«Abusata quando ero adolescente». Fa denuncia, il fratellastro a giudizio. Ora il 40enne jesino è accusato di violenza sessuale

JESI «Quando ha saputo dell’accusa, è scoppiato in lacrime. Mi disse: zia, non l’ho mai toccata». Un’accusa pesantissima quella che ha portato sul banco degli imputati un 40enne jesino, a processo per violenza sessuale aggravata. Il dibattimento si è aperto dopo la denuncia, sporta nel 2019, dalla sorellastra. La ragazza, oggi 28enne, si era rivolta alla Squadra Mobile di Ancona, sostenendo di essere stata abusata la prima volta quando non aveva ancora compiuto 14 anni. Altri episodi sarebbero avvenuti almeno fino al 2014.
La ricostruzione
La denuncia, cinque anni dopo. Una ritorsione secondo l’imputato, difeso dall’avvocato Andrea Natalini. L’uomo, su cui non è mai pesata alcuna misura cautelare, rigetta ogni contestazione, tanto che ha scelto il dibattimento per dimostrare l’estraneità ai fatti contestati dalla procura. La 28enne, già sentita nel corso dell’incidente probatorio, si è costituita parte civile con il legale Tiziano Luzi. Stando all’accusa, gli abusi sessuali sarebbero avvenuti sia in casa (c’erano stati diversi traslochi in varie città della Vallesina) che fuori. Abbracciano un lasso di tempo che va dal 2011 al 2014.
Le testimonianze
Ieri il collegio penale ha ascoltato i testimoni della difesa, tutti appartenenti alla sfera familiare delle due parti in causa. La prima ad essere sentita è stata una zia, che per un periodo aveva anche convissuto con la 28enne. «Dell’accusa contro mio nipote ne sono venuta a conoscenza nel dicembre del 2019- ha raccontato – e prima di allora lei non mi aveva mai raccontato nulla. Nè io avevo avvertito dissapori o problematiche In casa, tra l’altro, c’era sempre qualcuno». Imputato e vittima, quindi, non sarebbero mai stati soli. La donna aveva interpellato il nipote a proposito dell’accusa: «Quando ho chiesto spiegazioni, lui non ha trattenuto le lacrime, lei invece non ne ha mai voluto parlare». Il 40enne, davanti alla zia, aveva negato di aver molestato la sorellastra.

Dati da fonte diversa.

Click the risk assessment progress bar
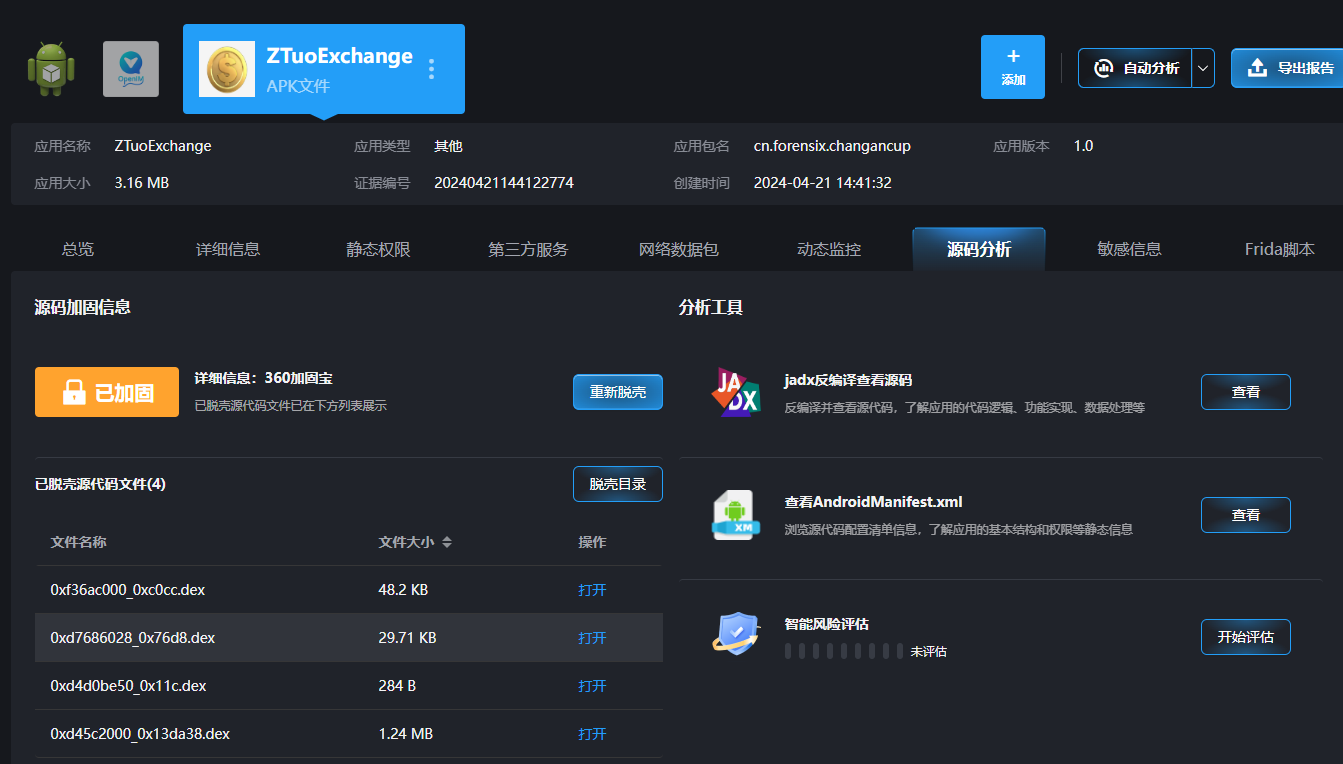The height and width of the screenshot is (764, 1343). point(843,652)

Sul banco dei testimoni, anche la moglie dell’imputato. Ha raccontato che la 28enne, prima dell’esplosione dei fatti, era stata ospite a casa della coppia (risiede fuori regione). Avrebbe anche cercato di avere un lavoro nell’azienda gestita dalla cognata. Proprio la mancata realizzazione dell’accordo – tesi della difesa – sarebbe stata alla base della denuncia. «I rapporti tra mia sorella e lui? Normali. Ma non ho mai chiesto nulla, tanto mi è sembrata scandalosa questa cosa» ha detto il fratello maggiore della 28enne. Il processo è stato aggiornato.